Awoke – London Korean Film Festival – Film Review
by Hugh Maguire
Director – Jung Jae-ik, Seo Tae-soo
Cast – Jo Min-sang, Han Tae-gyeong
Part of London Korean Film Festival
In 2016, the Palm d’Or at the Cannes Film Festival was awarded to Ken Loach’s “I, Daniel Blake” a moving and hard-hitting insight into the challenges of the everyday struggles with the ‘system’. Unemployed Daniel Blake falls between the cracks in a heartless and failing support system. What seemed funny – ‘the computer says no’ – in Little Britain, was portrayed for what it is, a shockingly heartless, impersonal and frustrating system. As the victim/ hero articulates: ‘I am not a blip on a computer…I am a man.’ The same frustrations are the core of AWOKE, an even more sobering account of one man’s struggles with a system that is inefficient and lacking in empathy.
Forming part of the forthcoming London Korean Film Festival, it will prove to be one of the great movies of the fortnight. In it, we are taken a step beyond Loach’s everyman hero. Here, added to the frustrations felt by Daniel Blake, is the cruel fact that the subject in this case is severely disabled. Following a car accident, Jaegi is paralysed but still needs to live, to eat, to work and to have a life.
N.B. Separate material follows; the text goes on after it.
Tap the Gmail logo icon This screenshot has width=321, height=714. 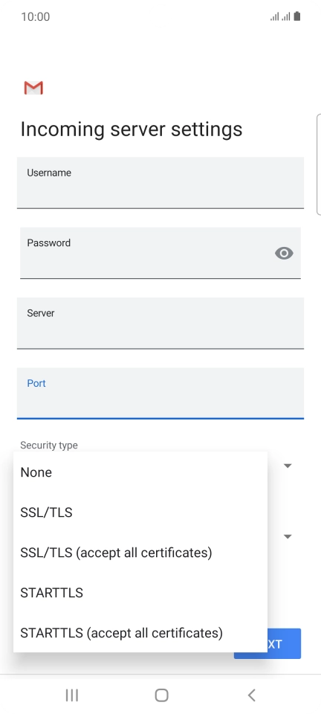coord(33,88)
Incorrectly classified as unsuitable to receive support benefits, he spends his time challenging the system to be classified appropriately and to therefore receive the support to which he should be entitled. We follow his hopes and his frustrations.
With great insight and understanding, we are brought into the world of those unable to meet the demands of the physical environment. Co-directed by Jung Jae-ik, himself challenged physically, the added empathy he brings to bear on the narrative is telling – the step that is just too awkward, the tests by hospital staff that are too callous and impersonal. The bleakness of the tale is considerable and this is underpinned by a colour palette that has a twilight sobriety, there are no bursts of sunshine! But before the depression of it all sinks us completely we are inspired by his will to keep going – a victim technically Jaegi is nonetheless not a coward and keeps moving onwards, he has feelings for others such as his cousin and her son, he enjoys a drink – perhaps too much, and has a strong will to fight the good fight. We can see that he is in shark-infested waters – the system itself and those wise to the ways of the world who can bend and twist it to their own ends. We fully share his struggle and frustrations without the film ever becoming maudlin or sentimental.